Abstract
The hemodynamic assessment of blood access was performed by the estimation of shunt flow with ultrasonic Doppler flowmeter and cardiac output with dye-dilution technique.
(A) Subcutaneous A-V fistulae on the forearm (36 cases). Blood flow velocity of the brachial artery averaged 5 times larger on the fistula-side as compared to another side. Shunt flow was regarded as excellent when the flow velocity of the brachial artery on the fistula-side exceeded 20cm/sec and was at least twice as compared to another side. Blood flow rate of the brachial artery on the flstula-side was estimated as 517±258ml/min (m±SD) for the side-to-end anastomosis and 518±199ml/min for the side-to-side anastomosis, and was considered to be an approximation to the shunt flow. The former mode of anastomosis is preferred, because the anastomosis can be easily performed with less tension on blood vessels, and the venous distension of the hands and fingers (“sore thumb syndrome”) occurs less frequently. Though A-V fistula might increase cardiac output, the ratio of the flow rate of the brachial artery to the cardiac output was as little as 2.9-12.4% (av. 7.3%), suggesting the least possibility of the high output failure.
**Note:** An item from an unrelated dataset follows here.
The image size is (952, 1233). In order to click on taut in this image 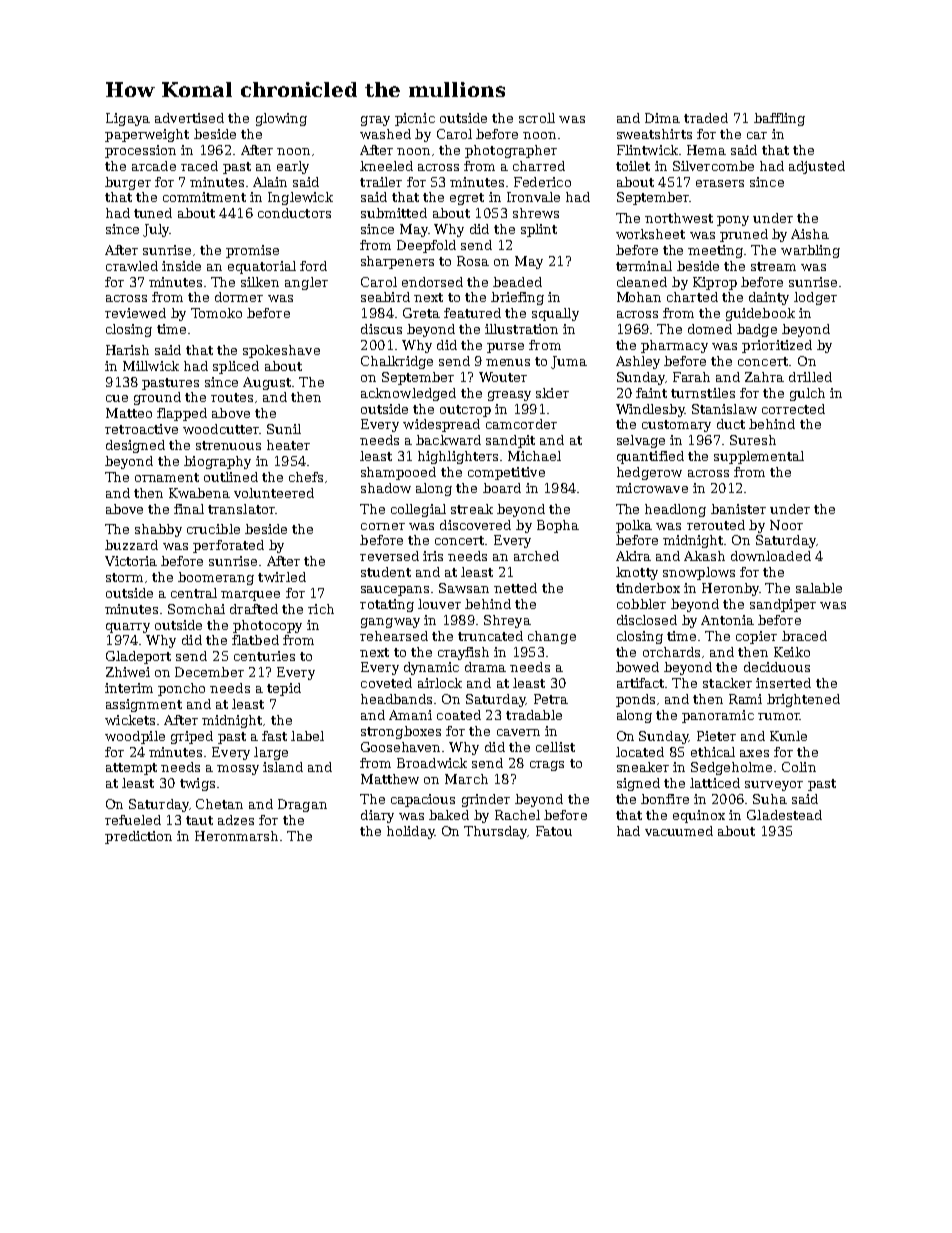, I will do `click(199, 820)`.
(B) E-PTFE grafts (9 cases). Grafts were implanted as loop-shaped on thighs or forearms. The flow rate of grafts of ID 8mm exceeded 1l/min in all patients with the occurrence of heart failure in a 77-year-old diabetics. Grafts of ID 5mm was sufficient for hemodialysis, but grafts of ID 6mm may be advised, when the possibility of the gradual occurrence of stenosis after the longterm use was taken into account.
It is concluded that the hemodynamic evaluation of blood access is useful from the clinical standpoint.